No Child Left Behind rules must be changed

Our view: It's wrong to penalize schools for accommodating special-ed students
Tucson, Arizona | Published: 09.10.2007
Fear must not influence desperately needed changes that lawmakers are considering to the federal No Child Left Behind education-accountability law.
A subcommittee of the U.S. House Committee on Education and Labor, on which Rep. Raúl Grijalva, D-Ariz., sits, has hearings scheduled for today about No Child Left Behind, which is up for renewal.
The experience of Tucson schools illustrates how urgently reform is needed in the provisions on special-education students. The changes must be practical while not watering down educational standards.
Once again, Tucson-area schools have been tagged as failing to meet federal standards because they allowed students who qualify for special-education accommodations to take the AIMS test in math, reading and writing using those accommodations.
In many cases, students were allowed to use calculators, as they are every other day of class under a different federal law that protects students with disabilities. But doing so disqualified those students under the No Child Left Behind guidelines, so while they completed the test, their scores were thrown out.
As a result, schools failed to make "Adequate Yearly Progress" because, on paper, fewer than 95 percent — the minimum required in each subgroup of students — of the special-education students took the test. In Tucson Unified School District, 19 of the 29 schools that failed the federal standard did so because they allowed students to take the AIMS test using some kind of special-education accommodation, according to a story in Wednesday's Star.
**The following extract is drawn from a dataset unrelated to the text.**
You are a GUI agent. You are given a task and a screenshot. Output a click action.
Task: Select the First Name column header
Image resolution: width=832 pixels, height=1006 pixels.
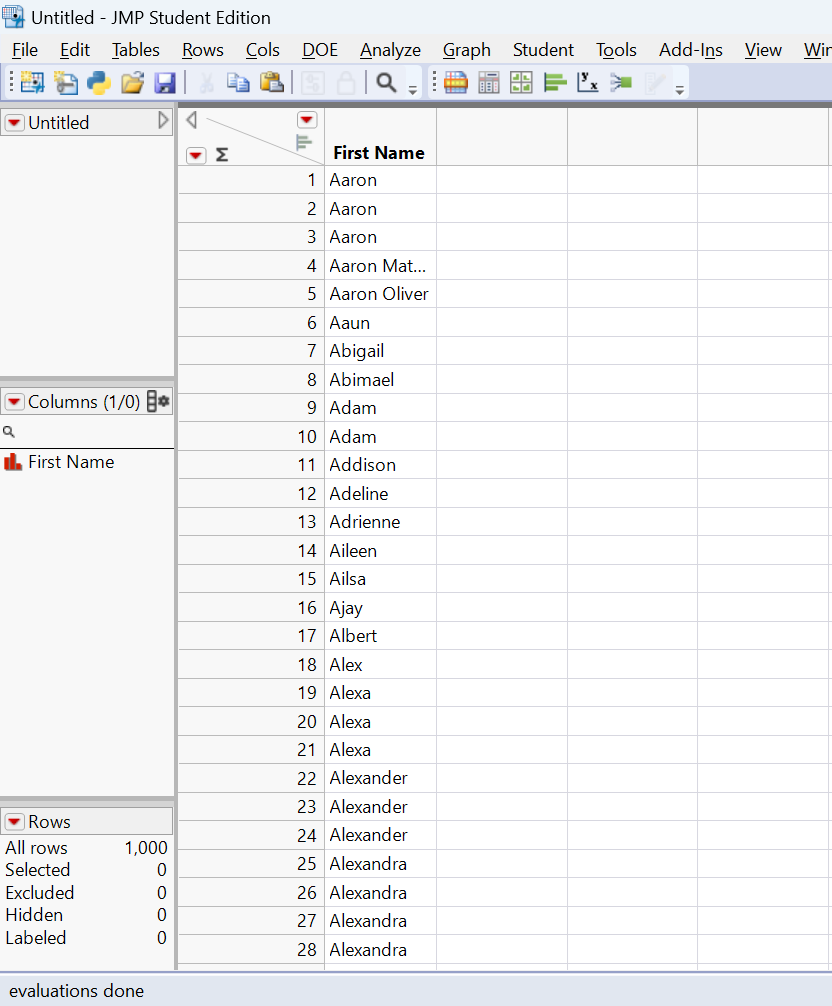click(379, 153)
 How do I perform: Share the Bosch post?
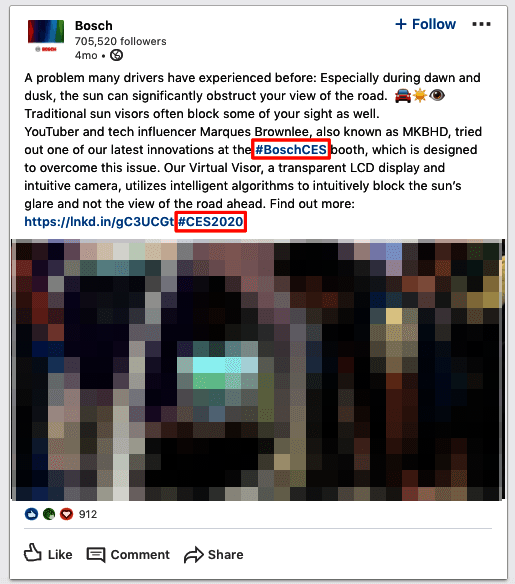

The same happened in other schools.
Punishing schools for doing what is right for their special-education students makes a mockery of efforts to improve public education. It's ridiculous to pretend that rules prohibiting a student who was born without hands from using a scriber to take the test — this is a real rule — somehow improve public education.
Rules that put No Child Left Behind at loggerheads with federal disability education law must be changed. Most Tucson schools have chosen the educational welfare of their students over their public image.
The federal labeling system has pressured the Sonoran Science Academy, a charter school whose students traditionally perform well on the AIMS test, into protecting its marketing plan instead of its students with disabilities. The school allowed eligible students to use calculators, and the school was listed as not making enough progress.
So Sonoran Science Academy officials told the Star they won't allow any students to use calculators on the AIMS test next year.
Grijalva said he's heard opposition to changes in the special-education provisions from advocates for those students. Take away the hammer, they say, and schools will abandon special-education students.
It's a sadly understandable fear. Students with disabilities must be challenged educationally, and that hasn't always been the reality.
Allowing fear to keep needed changes from happening won't help students improve, but it will harm them and their schools.
Students who qualify for special-education accommodations must be given the educational tools they need to learn — and the practical tools needed to prove what they know.